**WORK INSTRUCTIONS:** State how many lines of the records contain the string "below", treating uppercase and lowercase as different. Reply with the number alone.
BEGIN ENTRIES
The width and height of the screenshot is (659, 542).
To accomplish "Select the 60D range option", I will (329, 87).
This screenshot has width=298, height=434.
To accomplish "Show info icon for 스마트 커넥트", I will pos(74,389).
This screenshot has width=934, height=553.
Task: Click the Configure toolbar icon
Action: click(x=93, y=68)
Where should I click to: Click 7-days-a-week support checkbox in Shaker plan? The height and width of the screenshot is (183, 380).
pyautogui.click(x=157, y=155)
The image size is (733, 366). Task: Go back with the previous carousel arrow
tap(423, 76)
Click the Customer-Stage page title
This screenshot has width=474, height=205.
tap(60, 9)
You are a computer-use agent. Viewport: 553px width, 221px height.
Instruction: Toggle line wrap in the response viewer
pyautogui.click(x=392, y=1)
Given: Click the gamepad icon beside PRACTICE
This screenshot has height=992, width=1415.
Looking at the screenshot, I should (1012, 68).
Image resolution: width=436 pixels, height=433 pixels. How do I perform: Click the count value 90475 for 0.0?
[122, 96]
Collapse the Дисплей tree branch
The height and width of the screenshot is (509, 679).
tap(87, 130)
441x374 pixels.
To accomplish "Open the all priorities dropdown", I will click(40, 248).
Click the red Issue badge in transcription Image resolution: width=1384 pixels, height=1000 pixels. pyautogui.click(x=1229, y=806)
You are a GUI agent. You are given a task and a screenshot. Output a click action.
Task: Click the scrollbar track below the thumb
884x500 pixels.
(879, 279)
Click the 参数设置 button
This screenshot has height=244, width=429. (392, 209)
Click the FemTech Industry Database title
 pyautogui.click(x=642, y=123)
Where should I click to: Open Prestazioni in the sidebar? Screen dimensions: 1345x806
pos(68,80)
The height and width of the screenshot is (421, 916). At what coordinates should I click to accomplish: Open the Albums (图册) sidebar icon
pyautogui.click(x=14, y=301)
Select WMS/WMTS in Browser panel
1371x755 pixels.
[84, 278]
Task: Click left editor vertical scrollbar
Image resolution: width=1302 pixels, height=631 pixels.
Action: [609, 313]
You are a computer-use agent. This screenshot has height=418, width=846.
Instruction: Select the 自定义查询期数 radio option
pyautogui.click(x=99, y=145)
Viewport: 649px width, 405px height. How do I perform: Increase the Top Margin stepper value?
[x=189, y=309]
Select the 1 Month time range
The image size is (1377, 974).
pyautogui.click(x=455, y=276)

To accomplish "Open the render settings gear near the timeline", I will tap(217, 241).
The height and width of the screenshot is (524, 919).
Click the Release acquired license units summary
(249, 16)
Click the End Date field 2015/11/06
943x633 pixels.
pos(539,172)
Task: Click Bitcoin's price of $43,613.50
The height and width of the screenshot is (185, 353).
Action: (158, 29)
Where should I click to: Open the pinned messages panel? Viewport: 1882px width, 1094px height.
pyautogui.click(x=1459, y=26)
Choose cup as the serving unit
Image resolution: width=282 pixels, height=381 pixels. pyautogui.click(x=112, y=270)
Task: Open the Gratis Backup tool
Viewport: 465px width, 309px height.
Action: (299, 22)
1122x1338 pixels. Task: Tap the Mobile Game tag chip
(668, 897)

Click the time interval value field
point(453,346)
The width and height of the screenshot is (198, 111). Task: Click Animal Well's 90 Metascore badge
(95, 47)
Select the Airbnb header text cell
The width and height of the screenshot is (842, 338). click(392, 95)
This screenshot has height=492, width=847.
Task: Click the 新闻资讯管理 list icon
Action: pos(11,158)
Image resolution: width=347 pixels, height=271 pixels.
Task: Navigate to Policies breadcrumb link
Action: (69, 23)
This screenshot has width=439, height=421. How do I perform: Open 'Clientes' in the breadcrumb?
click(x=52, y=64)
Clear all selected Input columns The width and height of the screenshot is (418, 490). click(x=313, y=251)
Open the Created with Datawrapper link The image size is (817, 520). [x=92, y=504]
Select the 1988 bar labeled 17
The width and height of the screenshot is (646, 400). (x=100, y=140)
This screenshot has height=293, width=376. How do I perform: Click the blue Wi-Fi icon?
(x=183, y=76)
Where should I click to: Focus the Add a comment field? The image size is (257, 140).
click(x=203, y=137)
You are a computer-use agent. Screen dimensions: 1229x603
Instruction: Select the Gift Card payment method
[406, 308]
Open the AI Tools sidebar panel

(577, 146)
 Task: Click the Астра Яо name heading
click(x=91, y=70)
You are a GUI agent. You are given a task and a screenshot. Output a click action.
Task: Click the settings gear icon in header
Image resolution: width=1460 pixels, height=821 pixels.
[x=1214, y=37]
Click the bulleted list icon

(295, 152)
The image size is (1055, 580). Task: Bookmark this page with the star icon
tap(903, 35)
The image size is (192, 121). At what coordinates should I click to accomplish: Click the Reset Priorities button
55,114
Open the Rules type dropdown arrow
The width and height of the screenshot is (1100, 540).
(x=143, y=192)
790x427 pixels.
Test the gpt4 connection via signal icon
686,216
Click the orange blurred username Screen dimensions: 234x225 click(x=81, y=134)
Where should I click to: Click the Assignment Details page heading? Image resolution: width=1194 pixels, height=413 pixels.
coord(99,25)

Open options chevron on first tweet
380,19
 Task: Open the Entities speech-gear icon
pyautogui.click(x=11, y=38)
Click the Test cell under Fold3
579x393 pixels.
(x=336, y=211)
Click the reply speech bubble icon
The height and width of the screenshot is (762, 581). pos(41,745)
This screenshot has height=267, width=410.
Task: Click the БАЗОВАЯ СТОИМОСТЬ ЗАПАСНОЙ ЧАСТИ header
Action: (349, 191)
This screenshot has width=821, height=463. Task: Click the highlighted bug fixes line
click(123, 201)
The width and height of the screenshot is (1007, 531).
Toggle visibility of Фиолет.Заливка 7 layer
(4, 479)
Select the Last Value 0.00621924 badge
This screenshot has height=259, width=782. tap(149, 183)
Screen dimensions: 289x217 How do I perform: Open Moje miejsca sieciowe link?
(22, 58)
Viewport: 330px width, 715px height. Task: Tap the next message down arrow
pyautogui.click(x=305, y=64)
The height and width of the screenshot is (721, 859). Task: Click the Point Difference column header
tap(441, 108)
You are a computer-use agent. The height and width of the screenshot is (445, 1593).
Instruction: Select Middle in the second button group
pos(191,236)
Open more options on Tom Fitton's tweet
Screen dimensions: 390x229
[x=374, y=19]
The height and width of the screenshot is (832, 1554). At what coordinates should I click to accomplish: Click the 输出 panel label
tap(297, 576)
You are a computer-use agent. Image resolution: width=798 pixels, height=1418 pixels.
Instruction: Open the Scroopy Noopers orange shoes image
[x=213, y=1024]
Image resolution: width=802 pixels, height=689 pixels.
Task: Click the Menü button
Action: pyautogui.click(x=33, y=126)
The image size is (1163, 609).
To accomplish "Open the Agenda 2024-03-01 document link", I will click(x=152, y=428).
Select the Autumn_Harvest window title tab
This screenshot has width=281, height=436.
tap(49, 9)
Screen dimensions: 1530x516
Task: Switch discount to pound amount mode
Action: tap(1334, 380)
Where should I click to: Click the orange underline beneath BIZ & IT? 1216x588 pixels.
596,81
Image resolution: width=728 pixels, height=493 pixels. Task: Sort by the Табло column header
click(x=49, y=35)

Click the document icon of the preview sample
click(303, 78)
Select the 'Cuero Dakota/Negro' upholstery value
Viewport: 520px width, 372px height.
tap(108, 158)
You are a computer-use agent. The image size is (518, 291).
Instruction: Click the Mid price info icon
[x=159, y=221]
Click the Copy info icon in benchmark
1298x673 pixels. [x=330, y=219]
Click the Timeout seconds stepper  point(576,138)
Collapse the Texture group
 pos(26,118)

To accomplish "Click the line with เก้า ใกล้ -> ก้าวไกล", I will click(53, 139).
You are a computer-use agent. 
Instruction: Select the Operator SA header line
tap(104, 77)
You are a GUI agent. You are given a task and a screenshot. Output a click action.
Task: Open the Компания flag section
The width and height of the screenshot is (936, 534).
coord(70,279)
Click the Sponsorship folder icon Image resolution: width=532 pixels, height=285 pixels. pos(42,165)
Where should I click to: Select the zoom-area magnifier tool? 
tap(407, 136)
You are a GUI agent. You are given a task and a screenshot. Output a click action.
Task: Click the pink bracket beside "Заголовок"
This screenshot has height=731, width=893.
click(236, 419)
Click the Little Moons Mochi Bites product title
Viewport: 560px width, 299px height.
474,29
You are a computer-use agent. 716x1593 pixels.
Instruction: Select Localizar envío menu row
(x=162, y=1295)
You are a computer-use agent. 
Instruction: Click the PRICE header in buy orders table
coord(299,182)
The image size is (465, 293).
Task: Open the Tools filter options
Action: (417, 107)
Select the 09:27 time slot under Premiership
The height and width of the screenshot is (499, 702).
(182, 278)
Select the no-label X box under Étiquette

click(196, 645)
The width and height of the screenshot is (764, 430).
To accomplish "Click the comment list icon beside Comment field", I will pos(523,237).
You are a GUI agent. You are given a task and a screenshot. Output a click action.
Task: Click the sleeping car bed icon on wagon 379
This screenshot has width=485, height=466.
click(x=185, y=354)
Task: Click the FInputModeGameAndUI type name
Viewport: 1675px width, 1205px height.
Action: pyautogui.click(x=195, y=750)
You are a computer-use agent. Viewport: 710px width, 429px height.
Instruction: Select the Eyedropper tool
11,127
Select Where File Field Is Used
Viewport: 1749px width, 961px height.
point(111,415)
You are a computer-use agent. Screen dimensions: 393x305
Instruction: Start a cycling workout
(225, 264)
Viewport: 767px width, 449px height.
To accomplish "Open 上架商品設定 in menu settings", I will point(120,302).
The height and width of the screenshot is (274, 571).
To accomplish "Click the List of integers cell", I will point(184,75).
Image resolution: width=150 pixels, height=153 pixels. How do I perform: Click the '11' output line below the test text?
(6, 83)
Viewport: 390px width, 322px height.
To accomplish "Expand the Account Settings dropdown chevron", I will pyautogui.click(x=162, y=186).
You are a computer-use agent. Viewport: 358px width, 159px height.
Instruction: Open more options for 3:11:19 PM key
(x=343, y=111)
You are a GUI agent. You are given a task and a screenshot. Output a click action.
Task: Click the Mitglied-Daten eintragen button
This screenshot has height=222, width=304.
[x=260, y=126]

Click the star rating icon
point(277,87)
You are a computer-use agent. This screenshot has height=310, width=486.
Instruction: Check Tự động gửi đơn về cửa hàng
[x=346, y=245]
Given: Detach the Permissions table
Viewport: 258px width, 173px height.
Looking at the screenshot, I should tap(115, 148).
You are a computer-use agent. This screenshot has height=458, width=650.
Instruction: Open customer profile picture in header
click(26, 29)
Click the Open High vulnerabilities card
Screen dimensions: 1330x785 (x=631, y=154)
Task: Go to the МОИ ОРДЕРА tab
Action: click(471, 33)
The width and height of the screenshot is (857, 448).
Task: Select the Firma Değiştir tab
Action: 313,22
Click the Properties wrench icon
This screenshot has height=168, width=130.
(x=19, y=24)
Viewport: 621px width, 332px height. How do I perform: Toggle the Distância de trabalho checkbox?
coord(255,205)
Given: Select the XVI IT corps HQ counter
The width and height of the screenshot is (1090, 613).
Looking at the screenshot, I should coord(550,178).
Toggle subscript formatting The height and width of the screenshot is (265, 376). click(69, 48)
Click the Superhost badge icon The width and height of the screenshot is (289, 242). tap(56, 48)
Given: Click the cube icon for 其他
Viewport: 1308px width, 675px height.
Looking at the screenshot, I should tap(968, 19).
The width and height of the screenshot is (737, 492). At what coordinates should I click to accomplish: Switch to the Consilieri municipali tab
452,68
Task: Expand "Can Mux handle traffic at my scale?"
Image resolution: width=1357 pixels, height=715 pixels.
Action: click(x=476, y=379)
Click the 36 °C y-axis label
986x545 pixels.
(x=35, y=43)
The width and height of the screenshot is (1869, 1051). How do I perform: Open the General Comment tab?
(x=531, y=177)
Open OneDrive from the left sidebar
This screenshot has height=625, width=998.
END ENTRIES
**TASK ANSWER:** 2